The judge's statement did not comport with the appearance of justice, and it cannot be said from the record alone that appellant received a fair trial. Accordingly, the conviction and sentence must be vacated.
In addition to his claim of judicial bias, the appellant contends that his conviction was the result of impermissible government misconduct, entrapment and selective prosecution. He argues that certain government documents — including those dealing with the so-called FBI COINTELPRO operations — will substantiate these allegations.
We find it unnecessary to decide this contention in view of our holding on the appearance of judicial bias. We feel that it is appropriate, however, to suggest to the district court that on remand the court should consider granting a limited, closely supervised discovery of the government documents the defendant requested to examine, if the district court should determine that the examination of these documents is essential to presentation of the defendant's defenses.

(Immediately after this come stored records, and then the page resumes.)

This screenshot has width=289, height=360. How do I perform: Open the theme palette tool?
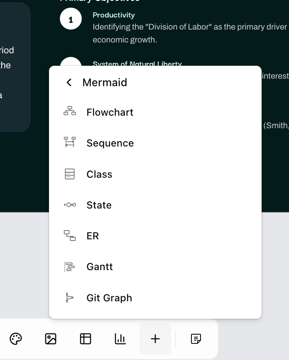click(16, 339)
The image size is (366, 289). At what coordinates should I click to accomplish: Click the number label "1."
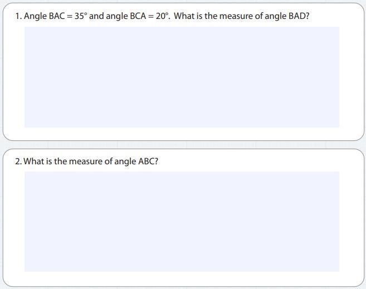pyautogui.click(x=19, y=16)
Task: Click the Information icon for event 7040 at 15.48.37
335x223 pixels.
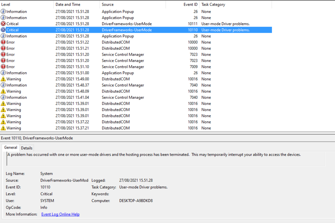Action: pyautogui.click(x=3, y=85)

Although the government asserts that the COINTELPRO files contain no information relevant to Brown's prosecution under 15 U.S.C. § 902(e), the prosecution's ex parte determination of relevancy is not sufficient to dispose of the matter. Kolod v. United States, 1968, 390 U.S. 136, 88 S.Ct. 752, 19 L.Ed.2d 962; Alderman v. United States, 1969, 394 U.S. 165, 89 S.Ct. 961, 22 L.Ed.2d 176. The government's interest in the security of its files can be protected through an in camera examination of those documents the appellant asserts support his claim of improper prosecutorial activity. Such in camera examinations of evidence have been sanctioned by the Supreme Court in a variety of contexts. See United States v. Nixon, 1974, 418 U.S. 683, 94 S.Ct. 3090, 41 L.Ed.2d 1039 (disclosure of tapes allegedly containing confidential Presidential communications); Dennis v. United States, 1966, 384 U.S. 855, 86 S.Ct. 1840, 16 L.Ed.2d 973 (disclosure of grand jury minutes subject to an in camera deletion of "extraneous material"); Palermo v. United States, 1959, 360 U.S. 343, 79 S.Ct. 1217, 3 L.Ed.2d 1287 (whether the Jencks Act, 18 U.S.C. § 3500, requires disclosure of documents to the defense); Roviaro v. United States, 1957, 353 U.S. 53, 77 S.Ct. 623, 1 L.Ed.2d 639 (disclosure of informant's identity). This Circuit, too, has repeatedly approved the use of in camera examinations as the means for resolving the conflict between a defendant's need for evidence and the government's claim of privilege based on the needs of public security. United States v. Ross, 5 Cir. 1975, 511 F.2d 757; United States v. Sanchez, 5 Cir. 1975, 508 F.2d 388; Flanagan v. Henderson, 5 Cir. 1974, 496 F.2d 1274; United States v. Fanning, 5 Cir. 1973, 477 F.2d 45, reh. den'd 1973, 477 F.2d 596, cert. denied 1973, 414 U.S. 1006, 94 S.Ct. 365, 38 L.Ed.2d 243, reh. denied 1974, 414 U.S. 1172.
The conviction and judgment are VACATED and the case is REVERSED and REMANDED for a new trial.